Text shown:

Principled negotiation: an evidence-based perspective
Abstract
Purpose
The purpose of this paper is to argue that the adaptation of the principled negotiation approach within organizations demonstrates similarities with the adaptation of evidence-based management and is the result of cognitive biases and cultural values instead of specific and conscious choices within the adopted negotiation style.
Design/methodology/approach
The adaptation of principled negotiation and evidence-based management are considered as a lack of willingness to be innovative at the organizational level, and when these ideas are introduced will meet resistance.
Findings
The analysis of the principled negotiation approach as an approach which – similar to evidence-based management – is vulnerable to cognitive biases and cultural values offers a solution on how to effectively adapt this approach within organizations.
Research limitations/implications
Implications for research include a research design to test the assumptions of this paper to consider principled negotiations and evidence-based management approaches as innovative approaches.

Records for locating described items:

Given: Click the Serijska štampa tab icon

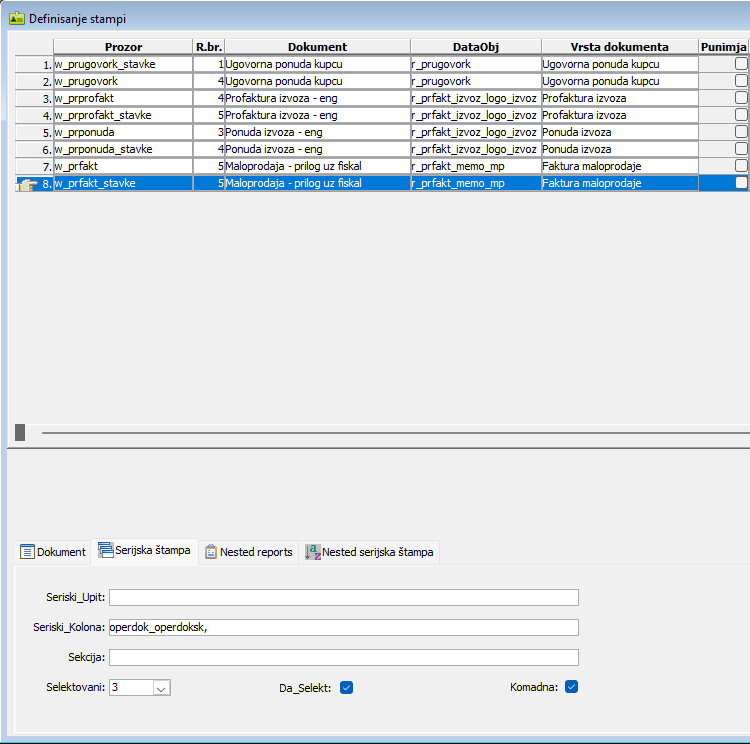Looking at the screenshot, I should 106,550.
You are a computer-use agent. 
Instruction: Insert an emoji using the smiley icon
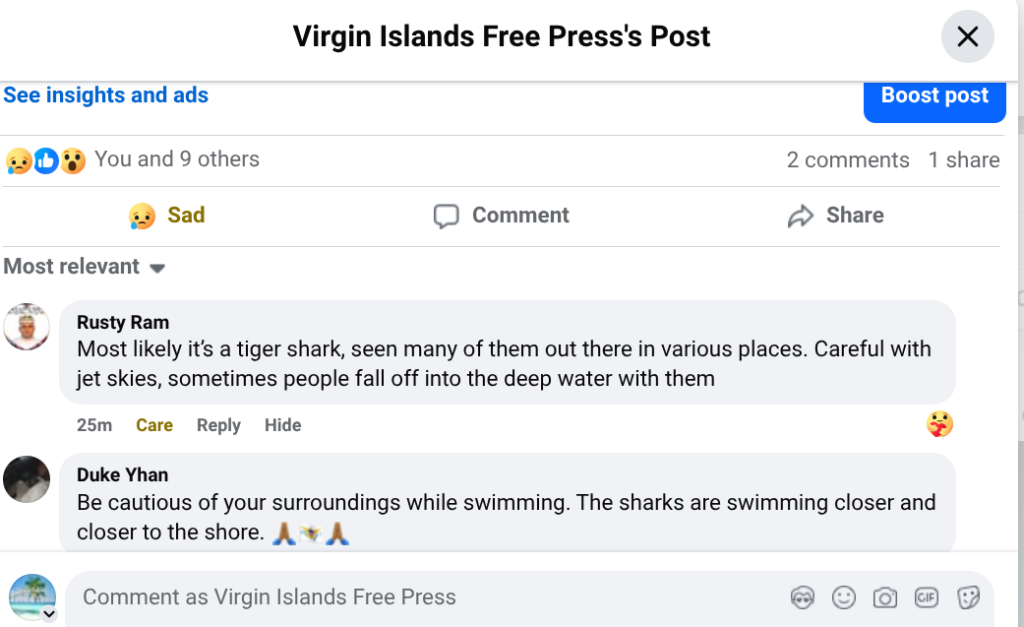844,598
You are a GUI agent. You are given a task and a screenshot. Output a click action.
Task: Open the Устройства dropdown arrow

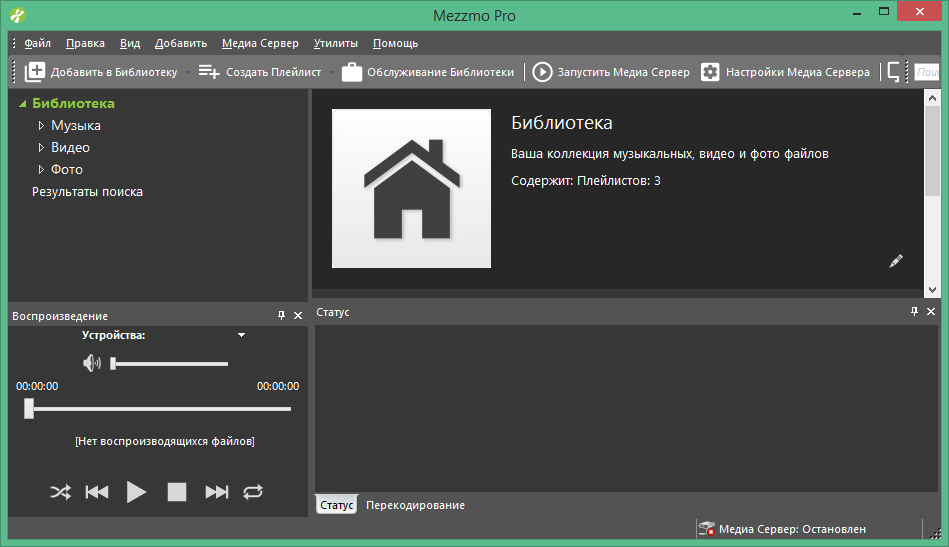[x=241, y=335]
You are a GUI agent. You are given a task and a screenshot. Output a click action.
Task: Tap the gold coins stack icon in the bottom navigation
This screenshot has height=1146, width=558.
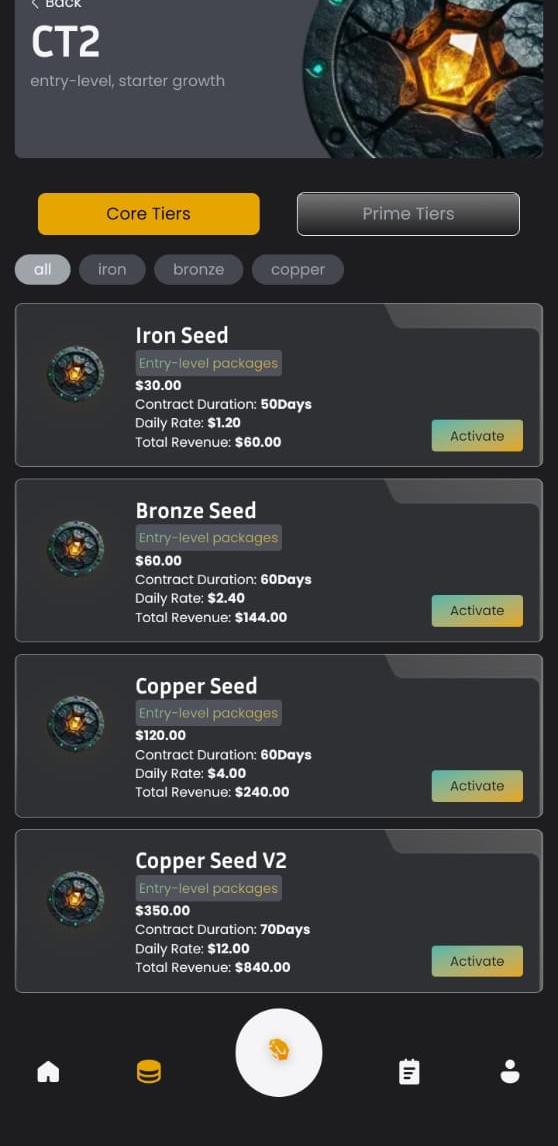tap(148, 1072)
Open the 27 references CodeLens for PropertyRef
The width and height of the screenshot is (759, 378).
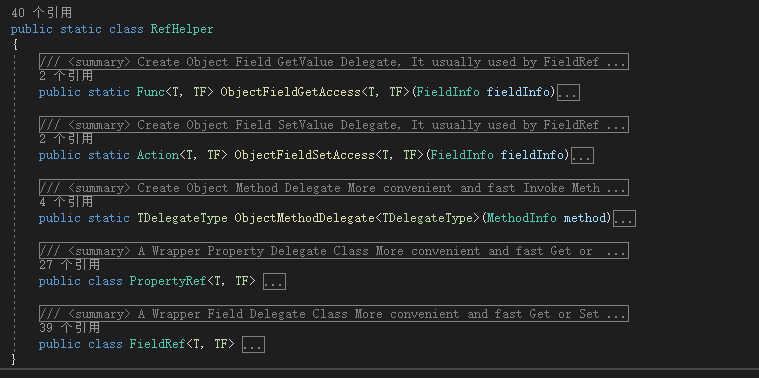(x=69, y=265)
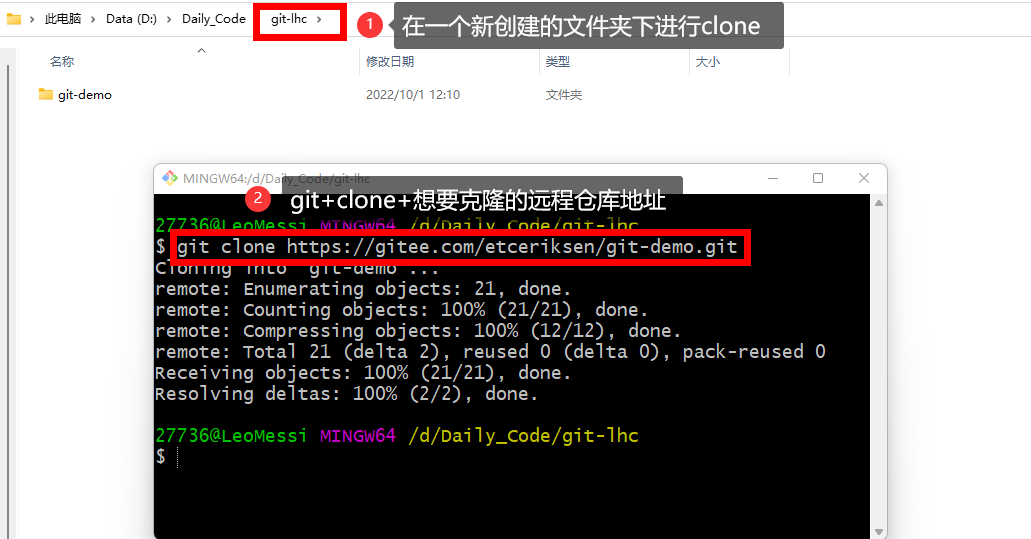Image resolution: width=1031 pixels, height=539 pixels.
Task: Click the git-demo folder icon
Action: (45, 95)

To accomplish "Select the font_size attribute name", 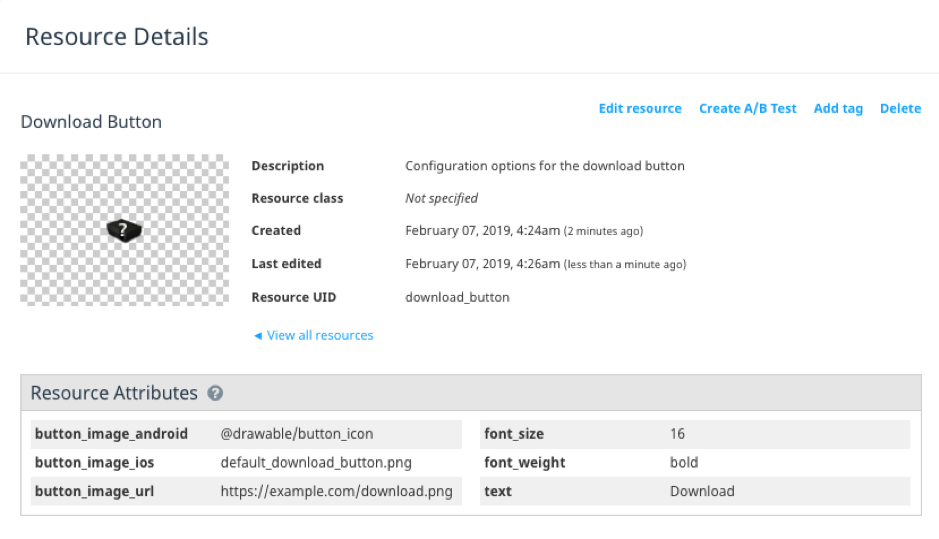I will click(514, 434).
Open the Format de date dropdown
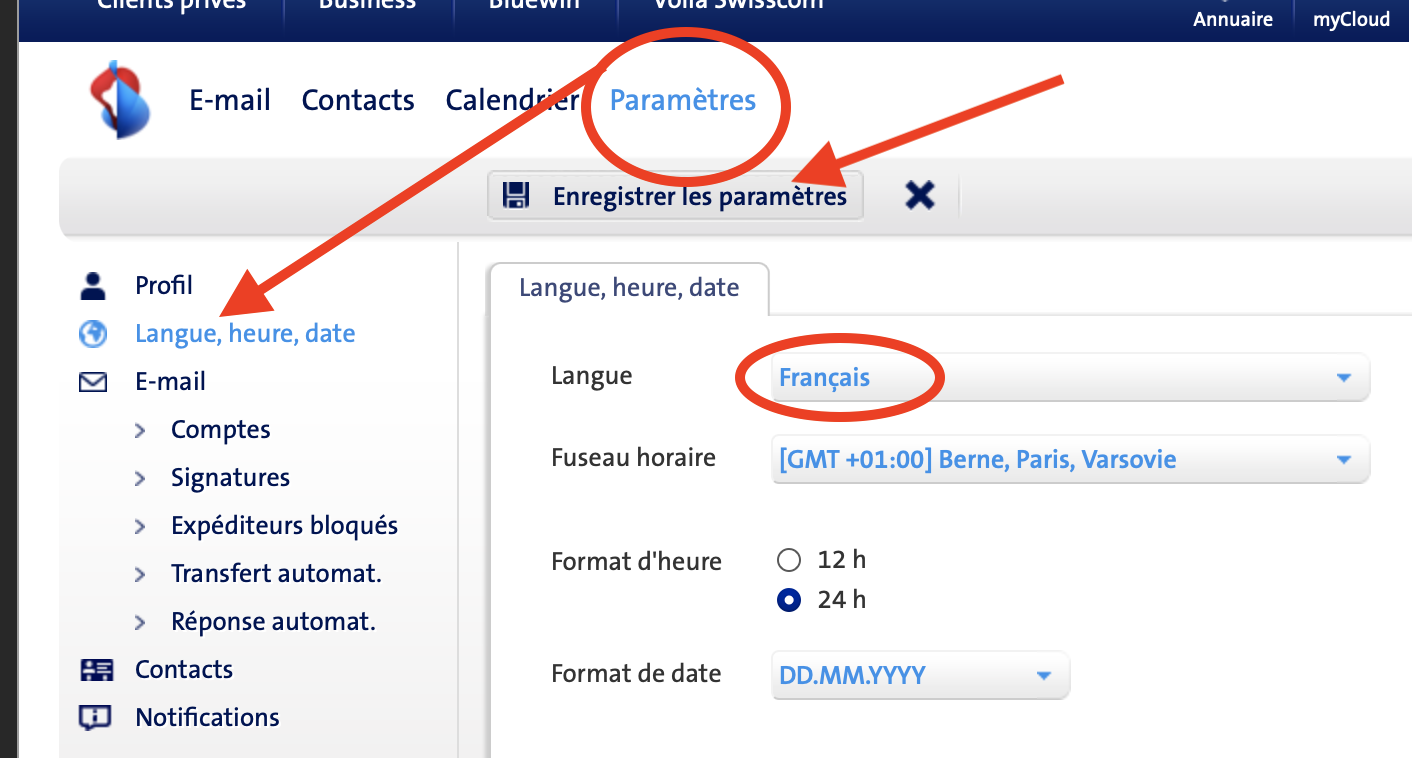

Exercise set:
1) Update the negotiation abstract from "Principled negotiation: an" through "adopted negotiation style.", changing "cognitive biases" to "mental shortcuts".
2) List every heading that appears below the title in the negotiation abstract.
3) Summarize the negotiation abstract in two sentences.

Expected answers:
1)
Principled negotiation: an evidence-based perspective
Abstract
Purpose
The purpose of this paper is to argue that the adaptation of the principled negotiation approach within organizations demonstrates similarities with the adaptation of evidence-based management and is the result of mental shortcuts and cultural values instead of specific and conscious choices within the adopted negotiation style.

2)
Abstract
Purpose
Design/methodology/approach
Findings
Research limitations/implications

3) The paper argues that organizations adopt principled negotiation in much the way they adopt evidence-based management: through cognitive biases and cultural values, not conscious choices, and with resistance when the ideas are introduced. Analyzing this vulnerability points to how the approach can be adopted effectively, and a research design is proposed to test treating both approaches as innovative.